03:44A gente enxerga a marca como uma amiga,
03:46e não como uma pessoa por trás que não entende nada sobre a gente,
03:49mas está usando uma gíria ou outra.
03:50Então elas se personificarem, e quando a gente pensa em personas,
03:53a gente pensa não só na comunicação, mas em desejos, em vontades,
03:57em características da personalidade, em gostos.
04:01Então quando as marcas vão para esse lado,
04:03elas têm uma tendência a se aproximar das gerações,
04:05é mais óbvio que isso não é fácil.
04:07Uma geração muito do eu estou e não do eu sou.
04:10Então ela está menos em busca de um produto de uma marca identitária,
04:14então ela é menos fiel às marcas,
04:16então aí tem um desafio muito grande,
04:18e ela tem um consumo muito mais pelo mood, sabe?
04:21Qual é a minha fase agora?
04:23Então a construção de marca,
04:25e marcas que falam bem com essa juventude,
04:28são marcas que lidam com essa ideia
04:30de uma identidade em constante experimentação.
04:33Então assim, a marca que entende isso,
04:35e ela não está pensando quem eu sou,
04:37mas eu permito que você experimente várias versões de você,
04:40a partir do meu consumo,
04:42ou eu permito que você produza conteúdo sobre quem você é,
04:45que você dê a sua opinião.
04:46A compra hoje de roupa para a Gen Z, por exemplo,
04:49acontece a cada dois ou três meses.
04:51Por quê?

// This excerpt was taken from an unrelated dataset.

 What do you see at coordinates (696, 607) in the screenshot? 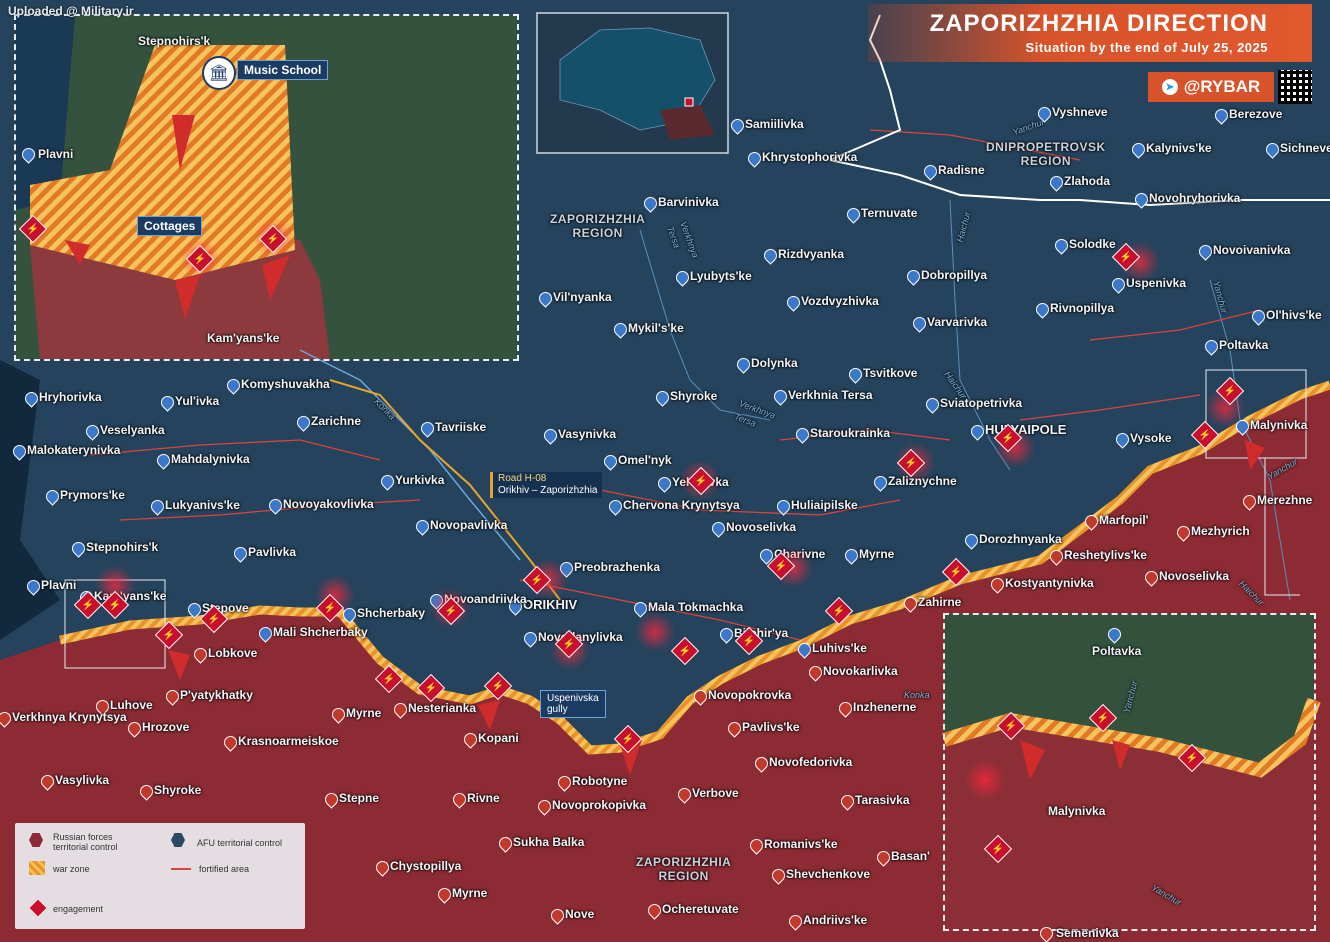
I see `afu-town-label: Mala Tokmachka` at bounding box center [696, 607].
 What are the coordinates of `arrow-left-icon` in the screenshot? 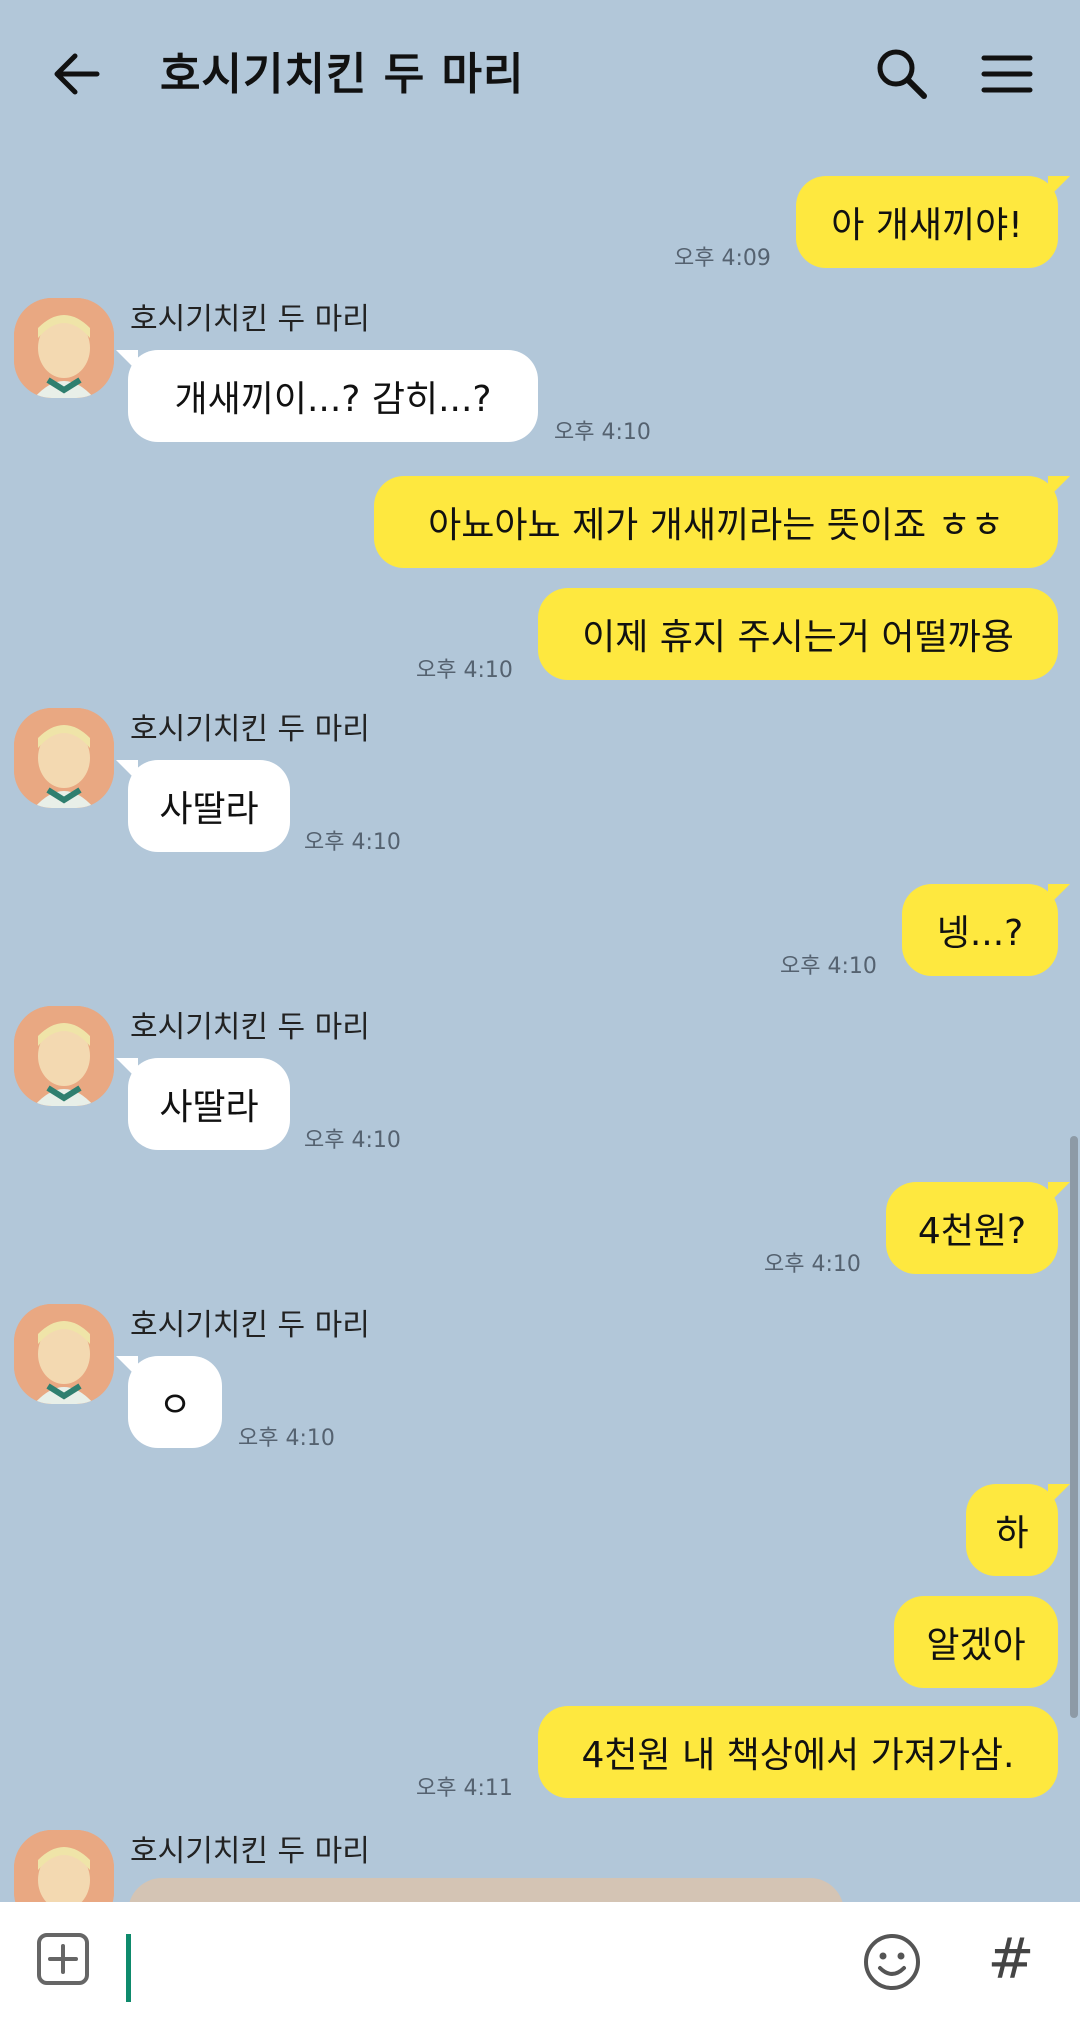 It's located at (77, 74).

A Gen Z se prepara para fazer essa compra,
04:55e aí ela usa essas ocasiões para gastar o dinheiro,
04:58sendo uma Black Friday, um festival, um evento,
05:01ou até dia a dia mesmo.
05:02Ah, essa roupa é para trabalhar,
05:04essa roupa é para sair.
05:05E eu acho que a Yukon entendeu muito isso,
05:07e faz a venda muito pautada em ocasião.
05:10A outra é a Bershka, que tem uma comunicação totalmente creator-centric,
05:14então quando você entra no app da Bershka,
05:17tem ali as fotos tiradas diretamente por creators,
05:21então não é um shooting totalmente profissional,
05:24você coloca na mão do creator,
05:26que é quem conversa direto com a sua audiência.
05:29E uma outra fugindo do segmento é a Needs, do grupo RD,
05:33que eles têm um olhar muito legal para o que outras marcas estão fazendo fora,
05:37e criam esses produtos dupes,
05:40de produtos que talvez a galera da Gen Z quisesse acessar,
05:45mas são muito caros,
05:46e aí a gente cria uma alternativa de prateleira para eles.
05:49Não adianta usar gíria,
05:50não adianta usar gíria isolada,
05:52achando que isso vai conquistar a geração Z.
05:54No fim das contas, é um mar de coisas que vai conquistar a geração Z.
05:58Então eu diria que é a geração Z te ver
06:01como se você fosse próxima da vida dela,
06:03próxima da rotina dela,
06:04e óbvio que às vezes a gíria vai entrar nisso,
06:06a forma que a marca se posiciona e fala, vai entrar nisso.
06:10Mas para além disso,
06:12como que essa marca se insere nos códigos culturais da geração Z?